我成功使用了Bucket Sort对桶进行简单的求和值( revenue
和 tax
)排序.但是,我正在努力按更深层嵌套的doc_count值(状态
)进行排序.
I have succeeded in using Bucket Sort to sort my buckets by simple sum values (revenue
and tax
). However, I am struggling to sort by more deeply nested doc_count values (status
).
我想不仅按收入收入
来订购我的存储桶,还想按具有 status
字段等于1、2、3等的文档数量订购存储桶.
I want to order my buckets not only by revenue
, but also by the number of docs with a status
field equal to 1, 2, 3 etc...
索引中的文档如下:
"_source": {
"created_at": "2018-07-07T03:11:34.327Z",
"status": 3,
"revenue": 68.474,
"tax": 6.85,
}
我要求这样的汇总:
const params = {
index: 'invoices',
size: 0,
body: {
aggs: {
sales: {
date_histogram: {
field: 'created_at',
interval: 'year',
},
aggs: {
total_revenue: { sum: { field: 'revenue' } },
total_tax: { sum: { field: 'tax' } },
statuses: {
terms: {
field: 'status',
},
},
sales_bucket_sort: {
bucket_sort: {
sort: [{ total_revenue: { order: 'desc' } }],
},
},
},
},
},
},
}
响应(被截断)如下:
"aggregations": {
"sales": {
"buckets": [
{
"key_as_string": "2016-01-01T00:00:00.000Z",
"key": 1451606400000,
"doc_count": 254,
"total_tax": {
"value": 735.53
},
"statuses": {
"sum_other_doc_count": 0,
"buckets": [
{
"key": 2,
"doc_count": 59
},
{
"key": 1,
"doc_count": 58
},
{
"key": 5,
"doc_count": 57
},
{
"key": 3,
"doc_count": 40
},
{
"key": 4,
"doc_count": 40
}
]
},
"total_revenue": {
"value": 7355.376005351543
}
},
]
}
}
例如,我想按 key:1
进行排序.根据状态值为1的文档数量最多的存储桶进行排序.我试图对术语聚合进行排序,然后指定所需的键,如下所示:
I want to sort by key: 1
, for example. Order the buckets according to which one has the greatest number of docs with a status value of 1. I tried to order my terms aggregation, then specify the desired key like this:
statuses: {
terms: {
field: 'status',
order: { _key: 'asc' },
},
},
sales_bucket_sort: {
bucket_sort: {
sort: [{ 'statuses.buckets[0]._doc_count': { order: 'desc' } }],
},
},
但是,这没有用.它没有错误,似乎没有任何作用.
However this did not work. It didn't error, it just doesn't seem to have any effect.
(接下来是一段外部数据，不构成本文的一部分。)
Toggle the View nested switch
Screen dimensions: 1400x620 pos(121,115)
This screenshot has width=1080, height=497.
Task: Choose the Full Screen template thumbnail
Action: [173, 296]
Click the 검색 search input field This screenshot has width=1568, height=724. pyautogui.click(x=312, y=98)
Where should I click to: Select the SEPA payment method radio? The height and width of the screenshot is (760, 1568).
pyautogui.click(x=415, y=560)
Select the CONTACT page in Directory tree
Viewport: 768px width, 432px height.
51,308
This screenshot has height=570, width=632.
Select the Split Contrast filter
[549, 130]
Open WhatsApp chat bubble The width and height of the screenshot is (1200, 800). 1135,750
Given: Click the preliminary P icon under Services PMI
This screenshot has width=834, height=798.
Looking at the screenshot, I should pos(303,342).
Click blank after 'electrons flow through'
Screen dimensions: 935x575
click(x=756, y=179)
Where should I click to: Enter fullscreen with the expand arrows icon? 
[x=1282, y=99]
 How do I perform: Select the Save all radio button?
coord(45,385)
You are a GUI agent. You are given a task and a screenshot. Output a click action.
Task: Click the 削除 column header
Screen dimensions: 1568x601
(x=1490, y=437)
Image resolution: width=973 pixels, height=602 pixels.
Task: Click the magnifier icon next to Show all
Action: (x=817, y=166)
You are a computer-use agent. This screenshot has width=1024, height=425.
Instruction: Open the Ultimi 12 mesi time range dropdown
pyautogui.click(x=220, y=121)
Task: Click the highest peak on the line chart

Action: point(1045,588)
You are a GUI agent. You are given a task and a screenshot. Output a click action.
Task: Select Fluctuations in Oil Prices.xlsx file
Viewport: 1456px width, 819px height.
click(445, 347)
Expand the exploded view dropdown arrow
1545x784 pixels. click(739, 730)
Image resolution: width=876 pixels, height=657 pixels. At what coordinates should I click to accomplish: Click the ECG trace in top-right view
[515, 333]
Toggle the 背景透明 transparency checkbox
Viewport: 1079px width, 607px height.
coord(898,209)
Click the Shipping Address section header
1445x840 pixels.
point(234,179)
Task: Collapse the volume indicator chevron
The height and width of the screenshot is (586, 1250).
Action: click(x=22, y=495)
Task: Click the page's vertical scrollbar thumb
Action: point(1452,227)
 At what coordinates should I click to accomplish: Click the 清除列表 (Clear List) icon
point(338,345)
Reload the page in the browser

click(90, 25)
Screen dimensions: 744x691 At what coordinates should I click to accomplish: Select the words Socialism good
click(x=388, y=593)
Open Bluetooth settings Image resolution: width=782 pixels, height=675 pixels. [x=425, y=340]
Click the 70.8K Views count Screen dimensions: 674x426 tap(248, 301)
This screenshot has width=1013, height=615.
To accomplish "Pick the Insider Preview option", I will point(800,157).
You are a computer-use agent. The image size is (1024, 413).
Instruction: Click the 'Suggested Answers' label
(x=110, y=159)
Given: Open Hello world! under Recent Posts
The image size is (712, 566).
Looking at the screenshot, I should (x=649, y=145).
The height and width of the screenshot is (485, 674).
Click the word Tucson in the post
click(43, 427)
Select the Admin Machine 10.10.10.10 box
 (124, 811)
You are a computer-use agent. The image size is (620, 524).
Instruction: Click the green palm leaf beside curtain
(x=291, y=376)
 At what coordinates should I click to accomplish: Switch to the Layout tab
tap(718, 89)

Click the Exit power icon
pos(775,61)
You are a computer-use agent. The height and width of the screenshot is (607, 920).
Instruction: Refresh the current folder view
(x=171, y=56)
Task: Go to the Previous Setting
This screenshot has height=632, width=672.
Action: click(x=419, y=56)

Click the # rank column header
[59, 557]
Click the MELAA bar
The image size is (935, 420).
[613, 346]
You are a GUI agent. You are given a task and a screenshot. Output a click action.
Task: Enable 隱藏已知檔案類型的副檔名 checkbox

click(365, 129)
我注意到很多年前SO上的其他人也有类似的问题,但是我希望从那以后出现一个更好的答案:
I noticed someone else on SO had a similar question many years ago, but I was hoping a better answer had emerged since then: Elasticsearch aggregation. Order by nested bucket doc_count
谢谢!
推荐答案
没关系,我想通了.我添加了一个单独的过滤器聚合,如下所示:
Nevermind I figured it out. I added a separate filter aggregation like this:
aggs: {
total_revamnt: { sum: { field: 'revamnt' } },
total_purchamnt: { sum: { field: 'purchamnt' } },
approved_invoices: {
filter: {
term: {
status: 1,
},
},
},
然后我就可以像这样对值进行排序:
Then I was able to bucket sort that value like this:
sales_bucket_sort: {
bucket_sort: {
sort: [{ 'approved_invoices>_count': { order: 'asc' } }],
},
},
这篇关于如何按术语汇总的嵌套doc_count对存储区进行排序?的文章就介绍到这了,希望我们推荐的答案对大家有所帮助,也希望大家多多支持IT屋!